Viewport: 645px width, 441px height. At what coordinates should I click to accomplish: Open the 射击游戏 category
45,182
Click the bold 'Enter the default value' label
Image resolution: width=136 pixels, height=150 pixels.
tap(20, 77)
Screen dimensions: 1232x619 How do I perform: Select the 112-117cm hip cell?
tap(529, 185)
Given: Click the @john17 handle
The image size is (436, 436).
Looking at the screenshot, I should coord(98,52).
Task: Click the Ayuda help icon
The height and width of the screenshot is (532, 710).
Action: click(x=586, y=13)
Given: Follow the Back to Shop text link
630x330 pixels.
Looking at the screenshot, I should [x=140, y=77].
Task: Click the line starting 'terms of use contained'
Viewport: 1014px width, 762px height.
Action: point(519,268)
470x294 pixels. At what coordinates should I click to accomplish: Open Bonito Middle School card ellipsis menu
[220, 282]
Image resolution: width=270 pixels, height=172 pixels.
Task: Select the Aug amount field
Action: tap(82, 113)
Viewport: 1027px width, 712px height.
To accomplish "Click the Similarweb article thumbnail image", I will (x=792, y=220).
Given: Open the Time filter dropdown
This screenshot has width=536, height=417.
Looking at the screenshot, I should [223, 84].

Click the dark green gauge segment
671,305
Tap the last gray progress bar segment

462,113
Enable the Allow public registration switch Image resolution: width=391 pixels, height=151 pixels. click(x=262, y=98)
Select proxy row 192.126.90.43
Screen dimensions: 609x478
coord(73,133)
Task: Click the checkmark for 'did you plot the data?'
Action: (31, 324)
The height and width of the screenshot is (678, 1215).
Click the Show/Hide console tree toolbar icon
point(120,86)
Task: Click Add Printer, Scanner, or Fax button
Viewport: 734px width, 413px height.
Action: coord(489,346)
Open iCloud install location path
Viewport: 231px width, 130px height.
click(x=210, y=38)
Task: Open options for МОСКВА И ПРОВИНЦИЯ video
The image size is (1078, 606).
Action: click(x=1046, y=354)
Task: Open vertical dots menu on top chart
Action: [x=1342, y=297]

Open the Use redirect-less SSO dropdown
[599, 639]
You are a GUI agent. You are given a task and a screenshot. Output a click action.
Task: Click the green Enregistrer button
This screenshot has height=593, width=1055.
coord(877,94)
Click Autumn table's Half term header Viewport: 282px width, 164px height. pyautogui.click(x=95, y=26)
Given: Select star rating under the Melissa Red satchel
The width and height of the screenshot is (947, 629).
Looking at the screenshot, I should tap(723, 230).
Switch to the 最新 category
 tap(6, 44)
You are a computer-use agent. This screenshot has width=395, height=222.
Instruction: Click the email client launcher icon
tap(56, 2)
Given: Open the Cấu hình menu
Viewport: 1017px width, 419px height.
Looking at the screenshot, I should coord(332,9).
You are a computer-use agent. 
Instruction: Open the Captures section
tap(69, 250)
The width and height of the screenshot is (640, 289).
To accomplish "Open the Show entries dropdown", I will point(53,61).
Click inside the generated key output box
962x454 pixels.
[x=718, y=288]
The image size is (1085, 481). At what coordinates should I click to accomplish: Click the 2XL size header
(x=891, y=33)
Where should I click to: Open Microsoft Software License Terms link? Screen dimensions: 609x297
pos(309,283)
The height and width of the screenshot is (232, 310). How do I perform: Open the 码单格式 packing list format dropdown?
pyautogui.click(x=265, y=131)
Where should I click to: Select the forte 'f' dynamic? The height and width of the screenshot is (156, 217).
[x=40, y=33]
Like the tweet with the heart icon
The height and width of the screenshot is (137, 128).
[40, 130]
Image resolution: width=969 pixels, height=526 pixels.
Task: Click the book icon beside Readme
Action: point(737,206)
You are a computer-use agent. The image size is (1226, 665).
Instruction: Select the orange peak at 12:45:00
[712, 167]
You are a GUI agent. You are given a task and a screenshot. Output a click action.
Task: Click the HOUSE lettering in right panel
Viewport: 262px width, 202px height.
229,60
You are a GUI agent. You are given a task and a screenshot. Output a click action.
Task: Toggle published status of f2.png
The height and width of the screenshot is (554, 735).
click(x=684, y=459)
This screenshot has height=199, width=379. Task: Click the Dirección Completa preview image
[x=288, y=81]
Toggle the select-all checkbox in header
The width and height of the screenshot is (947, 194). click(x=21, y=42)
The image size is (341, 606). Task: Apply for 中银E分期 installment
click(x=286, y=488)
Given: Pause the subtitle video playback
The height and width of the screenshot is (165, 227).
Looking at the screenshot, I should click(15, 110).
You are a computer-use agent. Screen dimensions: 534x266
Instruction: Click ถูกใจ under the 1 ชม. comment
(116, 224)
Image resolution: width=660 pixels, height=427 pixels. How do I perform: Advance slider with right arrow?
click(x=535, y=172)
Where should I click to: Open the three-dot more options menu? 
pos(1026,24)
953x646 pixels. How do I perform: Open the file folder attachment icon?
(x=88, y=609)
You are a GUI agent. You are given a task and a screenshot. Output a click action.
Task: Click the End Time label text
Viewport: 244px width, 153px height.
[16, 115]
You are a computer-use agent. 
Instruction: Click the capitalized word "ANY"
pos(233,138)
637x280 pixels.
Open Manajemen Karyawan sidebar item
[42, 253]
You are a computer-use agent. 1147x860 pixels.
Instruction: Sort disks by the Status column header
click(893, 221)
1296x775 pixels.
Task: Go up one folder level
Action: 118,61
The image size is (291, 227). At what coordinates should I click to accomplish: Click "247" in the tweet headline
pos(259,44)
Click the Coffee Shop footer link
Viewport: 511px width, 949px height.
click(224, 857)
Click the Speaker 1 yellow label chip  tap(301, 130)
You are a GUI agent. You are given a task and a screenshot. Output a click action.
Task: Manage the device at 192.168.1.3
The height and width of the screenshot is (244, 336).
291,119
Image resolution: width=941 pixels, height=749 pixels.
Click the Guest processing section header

What is needed ▸
The expected answer is every line in the data above that carries the string "button".

Solved problem ▸
Task: Click Add Printer, Scanner, or Fax button
Task: Click the green Enregistrer button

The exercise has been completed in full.